• Activity: Set the records down again in full, with every word kept.

[Records from a collection]
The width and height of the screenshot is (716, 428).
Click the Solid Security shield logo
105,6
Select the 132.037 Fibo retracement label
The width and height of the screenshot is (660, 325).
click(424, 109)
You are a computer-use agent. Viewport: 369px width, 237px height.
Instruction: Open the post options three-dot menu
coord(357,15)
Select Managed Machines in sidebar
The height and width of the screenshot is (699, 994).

• Result of the exercise:
The width and height of the screenshot is (716, 428).
Click the Solid Security shield logo
105,6
Select the 132.037 Fibo retracement label
The width and height of the screenshot is (660, 325).
click(424, 109)
You are a computer-use agent. Viewport: 369px width, 237px height.
Instruction: Open the post options three-dot menu
coord(357,15)
Select Managed Machines in sidebar
The height and width of the screenshot is (699, 994).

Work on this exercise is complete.